My whole life has been one long waiting to gain entrance.

—Alene Lee

I never expected to find her in this unlikely place, “sitting on the fender of a car in front of the Black Mask bar on Montgomery Street.” And yet, here she was. Lingering within the first few pages of a sleek black paperback, taking up space, “saying something extremely earnestly,” setting ideas afloat.

This was my first glimpse of Mardou Fox, one of a constellation of urban intellectuals dubbed “the subterraneans”—night dwellers, “ ‘hip without being slick…intelligent without being corny…they are very quiet, they are very Christlike.’ ”

I wasn’t sure where I’d wandered, but I locked into its frequency.

At the time, the early 1980s, I was a quiet yet intensely restless English major, working shifts as a bookstore clerk in a fading shopping mall in Los Angeles. One slow weeknight, my hand lingered over a stack of slim paperbacks on our to-be-shelved cart.

The 1981 Black Cat edition of Jack Kerouac’s The Subterraneans featured a high-contrast black-and-white cover image offset by highlighter-yellow and green type. Beneath the title, bodies crowded together, suggesting a cellar-like setting.

I read on.

“Do you know this girl, the dark one?”


“That’s her name?”

The exchange both gave me pause and nudged me forward.

I had gone a round with Kerouac. I knew about the impact of his work. A few years before, I had visited my local library looking for On the Road. One copy remained. The others, the librarian speculated, had likely been filched, a testament to the book’s general scofflaw message.

I snatched it up. I don’t recall where I hit the brakes, but I do remember why. I couldn’t get past the mile-a-minute carnival show that was Dean Moriarty—the exclamations, the tumbling headlong after “chicks” and “kicks.” It wasn’t for me—wasn’t meant for me.

I might have returned it early.

This book, this tone, was casting a different spell.

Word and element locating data
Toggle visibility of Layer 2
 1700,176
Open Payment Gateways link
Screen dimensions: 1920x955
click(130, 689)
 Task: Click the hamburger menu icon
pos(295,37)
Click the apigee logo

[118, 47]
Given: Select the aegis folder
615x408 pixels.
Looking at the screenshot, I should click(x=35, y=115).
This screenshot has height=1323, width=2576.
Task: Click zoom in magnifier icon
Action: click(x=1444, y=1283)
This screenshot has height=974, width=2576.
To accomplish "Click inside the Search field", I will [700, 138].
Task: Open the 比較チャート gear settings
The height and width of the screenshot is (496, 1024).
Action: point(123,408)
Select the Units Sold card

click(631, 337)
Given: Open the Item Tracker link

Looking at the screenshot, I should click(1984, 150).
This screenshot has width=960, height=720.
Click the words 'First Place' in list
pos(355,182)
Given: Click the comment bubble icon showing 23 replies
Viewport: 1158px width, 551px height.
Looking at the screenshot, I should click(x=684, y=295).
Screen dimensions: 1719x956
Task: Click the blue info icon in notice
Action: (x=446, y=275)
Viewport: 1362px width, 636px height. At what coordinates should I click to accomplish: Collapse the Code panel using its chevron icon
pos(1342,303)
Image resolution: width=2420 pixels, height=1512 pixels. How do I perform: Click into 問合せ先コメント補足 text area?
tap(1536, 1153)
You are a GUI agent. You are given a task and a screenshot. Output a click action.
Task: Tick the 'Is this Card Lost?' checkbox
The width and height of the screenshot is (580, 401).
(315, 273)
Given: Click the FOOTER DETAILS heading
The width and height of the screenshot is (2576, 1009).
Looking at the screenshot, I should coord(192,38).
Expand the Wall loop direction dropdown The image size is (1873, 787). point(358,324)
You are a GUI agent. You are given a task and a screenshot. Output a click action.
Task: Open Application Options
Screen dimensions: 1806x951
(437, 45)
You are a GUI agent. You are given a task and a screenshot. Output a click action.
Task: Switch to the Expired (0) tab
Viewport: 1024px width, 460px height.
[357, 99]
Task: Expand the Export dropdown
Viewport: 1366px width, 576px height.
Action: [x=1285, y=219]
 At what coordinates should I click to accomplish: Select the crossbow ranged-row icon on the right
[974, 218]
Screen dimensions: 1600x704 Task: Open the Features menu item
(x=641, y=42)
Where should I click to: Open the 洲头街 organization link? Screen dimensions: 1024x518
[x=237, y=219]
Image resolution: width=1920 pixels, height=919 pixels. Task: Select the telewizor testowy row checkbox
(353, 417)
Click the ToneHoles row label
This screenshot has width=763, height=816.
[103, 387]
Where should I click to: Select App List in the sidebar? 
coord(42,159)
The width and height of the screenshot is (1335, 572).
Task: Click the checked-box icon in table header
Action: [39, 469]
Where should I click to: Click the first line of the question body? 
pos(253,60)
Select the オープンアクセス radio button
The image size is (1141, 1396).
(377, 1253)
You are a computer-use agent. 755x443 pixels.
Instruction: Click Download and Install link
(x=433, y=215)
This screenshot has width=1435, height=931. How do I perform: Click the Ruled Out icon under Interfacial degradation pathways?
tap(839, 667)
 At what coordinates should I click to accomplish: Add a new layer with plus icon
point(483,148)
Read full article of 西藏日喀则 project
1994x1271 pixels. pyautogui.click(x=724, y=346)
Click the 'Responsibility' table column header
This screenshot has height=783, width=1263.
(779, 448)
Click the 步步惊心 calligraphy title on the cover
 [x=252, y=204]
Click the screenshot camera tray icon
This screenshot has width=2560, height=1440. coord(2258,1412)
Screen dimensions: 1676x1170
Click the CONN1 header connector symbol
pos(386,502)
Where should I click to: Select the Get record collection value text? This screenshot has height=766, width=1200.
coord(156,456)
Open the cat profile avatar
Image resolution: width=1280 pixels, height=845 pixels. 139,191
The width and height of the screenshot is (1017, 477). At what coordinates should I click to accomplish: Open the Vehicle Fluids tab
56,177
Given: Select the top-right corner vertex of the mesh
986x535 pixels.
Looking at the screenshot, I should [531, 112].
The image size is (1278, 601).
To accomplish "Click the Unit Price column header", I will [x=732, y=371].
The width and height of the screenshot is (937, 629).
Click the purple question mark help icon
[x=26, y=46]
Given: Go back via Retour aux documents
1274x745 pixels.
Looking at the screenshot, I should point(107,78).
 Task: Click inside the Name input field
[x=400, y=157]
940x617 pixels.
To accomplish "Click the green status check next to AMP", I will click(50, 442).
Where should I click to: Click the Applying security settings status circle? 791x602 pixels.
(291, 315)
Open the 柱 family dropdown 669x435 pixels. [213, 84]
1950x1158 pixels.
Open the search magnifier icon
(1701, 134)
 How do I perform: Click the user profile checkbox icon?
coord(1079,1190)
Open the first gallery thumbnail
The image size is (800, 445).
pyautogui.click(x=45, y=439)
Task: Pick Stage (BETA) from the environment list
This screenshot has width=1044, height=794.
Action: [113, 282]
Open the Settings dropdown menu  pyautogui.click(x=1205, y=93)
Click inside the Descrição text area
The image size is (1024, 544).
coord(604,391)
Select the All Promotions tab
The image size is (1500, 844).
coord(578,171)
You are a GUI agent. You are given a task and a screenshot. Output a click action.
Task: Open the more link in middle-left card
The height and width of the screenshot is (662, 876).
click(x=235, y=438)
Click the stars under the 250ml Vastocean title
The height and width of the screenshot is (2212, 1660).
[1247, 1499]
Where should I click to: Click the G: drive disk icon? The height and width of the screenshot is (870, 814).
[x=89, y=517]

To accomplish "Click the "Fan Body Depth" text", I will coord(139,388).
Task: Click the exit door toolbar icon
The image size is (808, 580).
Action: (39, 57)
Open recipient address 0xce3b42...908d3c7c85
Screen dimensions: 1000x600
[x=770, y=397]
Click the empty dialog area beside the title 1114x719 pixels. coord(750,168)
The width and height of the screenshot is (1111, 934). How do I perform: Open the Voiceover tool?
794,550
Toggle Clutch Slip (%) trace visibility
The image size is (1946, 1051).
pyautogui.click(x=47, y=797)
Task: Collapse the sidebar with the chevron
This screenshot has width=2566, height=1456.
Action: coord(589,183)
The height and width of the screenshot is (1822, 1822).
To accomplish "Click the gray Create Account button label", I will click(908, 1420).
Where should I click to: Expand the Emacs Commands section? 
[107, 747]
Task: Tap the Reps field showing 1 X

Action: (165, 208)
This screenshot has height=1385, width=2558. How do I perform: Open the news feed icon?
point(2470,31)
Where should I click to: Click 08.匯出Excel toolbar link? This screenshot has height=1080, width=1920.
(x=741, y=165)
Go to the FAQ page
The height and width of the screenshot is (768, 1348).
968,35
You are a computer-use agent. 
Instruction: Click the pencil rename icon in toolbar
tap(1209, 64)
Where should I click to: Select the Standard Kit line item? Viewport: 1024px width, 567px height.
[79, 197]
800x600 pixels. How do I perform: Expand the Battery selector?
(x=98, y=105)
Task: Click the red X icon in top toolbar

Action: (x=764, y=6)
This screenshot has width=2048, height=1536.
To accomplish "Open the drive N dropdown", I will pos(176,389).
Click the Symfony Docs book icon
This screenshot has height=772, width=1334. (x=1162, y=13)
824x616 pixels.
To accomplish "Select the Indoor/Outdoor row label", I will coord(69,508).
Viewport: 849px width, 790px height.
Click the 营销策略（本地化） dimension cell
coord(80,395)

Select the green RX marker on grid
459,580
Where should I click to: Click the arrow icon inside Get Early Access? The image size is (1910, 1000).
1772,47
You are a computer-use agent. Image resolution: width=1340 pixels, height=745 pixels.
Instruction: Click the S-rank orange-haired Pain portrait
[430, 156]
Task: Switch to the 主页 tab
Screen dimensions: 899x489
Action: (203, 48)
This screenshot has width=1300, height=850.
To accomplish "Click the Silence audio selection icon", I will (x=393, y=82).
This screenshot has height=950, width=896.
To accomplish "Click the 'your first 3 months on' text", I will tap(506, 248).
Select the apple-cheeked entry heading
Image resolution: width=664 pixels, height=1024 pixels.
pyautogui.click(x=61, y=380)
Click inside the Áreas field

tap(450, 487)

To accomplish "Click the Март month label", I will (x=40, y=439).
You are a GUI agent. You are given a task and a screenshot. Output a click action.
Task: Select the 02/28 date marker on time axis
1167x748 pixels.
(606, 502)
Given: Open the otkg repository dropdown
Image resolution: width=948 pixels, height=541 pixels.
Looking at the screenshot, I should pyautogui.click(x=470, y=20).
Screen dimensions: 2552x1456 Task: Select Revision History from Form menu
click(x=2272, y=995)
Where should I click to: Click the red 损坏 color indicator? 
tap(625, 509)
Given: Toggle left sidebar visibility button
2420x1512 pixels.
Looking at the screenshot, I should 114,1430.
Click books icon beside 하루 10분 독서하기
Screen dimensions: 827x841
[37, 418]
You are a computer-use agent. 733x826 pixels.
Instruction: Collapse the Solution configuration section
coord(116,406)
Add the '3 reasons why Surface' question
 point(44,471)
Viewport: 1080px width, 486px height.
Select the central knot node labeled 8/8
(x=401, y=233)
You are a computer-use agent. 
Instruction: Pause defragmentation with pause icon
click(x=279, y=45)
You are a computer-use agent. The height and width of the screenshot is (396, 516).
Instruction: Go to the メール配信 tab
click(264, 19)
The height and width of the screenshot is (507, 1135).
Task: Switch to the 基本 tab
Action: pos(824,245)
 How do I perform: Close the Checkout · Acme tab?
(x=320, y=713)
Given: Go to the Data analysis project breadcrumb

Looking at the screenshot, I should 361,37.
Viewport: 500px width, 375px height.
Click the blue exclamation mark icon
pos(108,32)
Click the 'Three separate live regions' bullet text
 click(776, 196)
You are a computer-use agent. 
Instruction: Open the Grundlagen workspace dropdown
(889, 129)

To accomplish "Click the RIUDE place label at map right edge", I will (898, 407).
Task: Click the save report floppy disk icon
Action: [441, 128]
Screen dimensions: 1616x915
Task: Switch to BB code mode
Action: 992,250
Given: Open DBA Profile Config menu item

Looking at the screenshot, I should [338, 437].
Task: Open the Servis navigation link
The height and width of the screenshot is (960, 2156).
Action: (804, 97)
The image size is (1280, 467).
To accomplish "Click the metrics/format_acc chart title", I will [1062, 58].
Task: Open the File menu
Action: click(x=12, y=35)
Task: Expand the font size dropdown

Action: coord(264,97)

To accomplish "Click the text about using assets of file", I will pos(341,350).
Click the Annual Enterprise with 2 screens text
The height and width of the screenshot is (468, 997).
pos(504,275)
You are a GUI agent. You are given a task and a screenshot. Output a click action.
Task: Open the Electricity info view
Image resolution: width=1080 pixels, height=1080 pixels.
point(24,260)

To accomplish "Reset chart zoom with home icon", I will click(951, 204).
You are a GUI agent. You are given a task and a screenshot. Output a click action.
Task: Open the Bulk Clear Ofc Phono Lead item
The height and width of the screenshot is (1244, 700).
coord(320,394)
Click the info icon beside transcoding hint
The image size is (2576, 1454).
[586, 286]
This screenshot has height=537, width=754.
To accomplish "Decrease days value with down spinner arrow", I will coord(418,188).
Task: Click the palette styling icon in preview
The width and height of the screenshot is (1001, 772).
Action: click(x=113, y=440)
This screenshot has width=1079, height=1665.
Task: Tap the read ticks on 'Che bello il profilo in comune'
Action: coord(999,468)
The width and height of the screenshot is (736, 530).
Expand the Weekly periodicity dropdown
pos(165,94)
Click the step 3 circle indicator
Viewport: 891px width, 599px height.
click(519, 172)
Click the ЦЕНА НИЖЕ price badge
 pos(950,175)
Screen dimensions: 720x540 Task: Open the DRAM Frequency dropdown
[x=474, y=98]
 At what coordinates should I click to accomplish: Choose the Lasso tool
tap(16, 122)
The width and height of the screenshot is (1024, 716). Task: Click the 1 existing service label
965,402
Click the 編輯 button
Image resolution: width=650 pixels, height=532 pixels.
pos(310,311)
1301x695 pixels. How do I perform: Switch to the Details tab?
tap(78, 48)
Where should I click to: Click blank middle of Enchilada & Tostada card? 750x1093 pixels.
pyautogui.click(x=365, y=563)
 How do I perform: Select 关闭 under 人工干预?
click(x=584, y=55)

List of tasks
A. From the essay on The Subterraneans, copy the passage beginning at the words "The exchange both" and stopping after the words "meant for me.".
B. In the essay on The Subterraneans, what colors was the type on the cover of the 1981 Black Cat edition?

Solutions by task
A.
The exchange both gave me pause and nudged me forward.

I had gone a round with Kerouac. I knew about the impact of his work. A few years before, I had visited my local library looking for On the Road. One copy remained. The others, the librarian speculated, had likely been filched, a testament to the book’s general scofflaw message.

I snatched it up. I don’t recall where I hit the brakes, but I do remember why. I couldn’t get past the mile-a-minute carnival show that was Dean Moriarty—the exclamations, the tumbling headlong after “chicks” and “kicks.” It wasn’t for me—wasn’t meant for me.

B. Highlighter-yellow and green.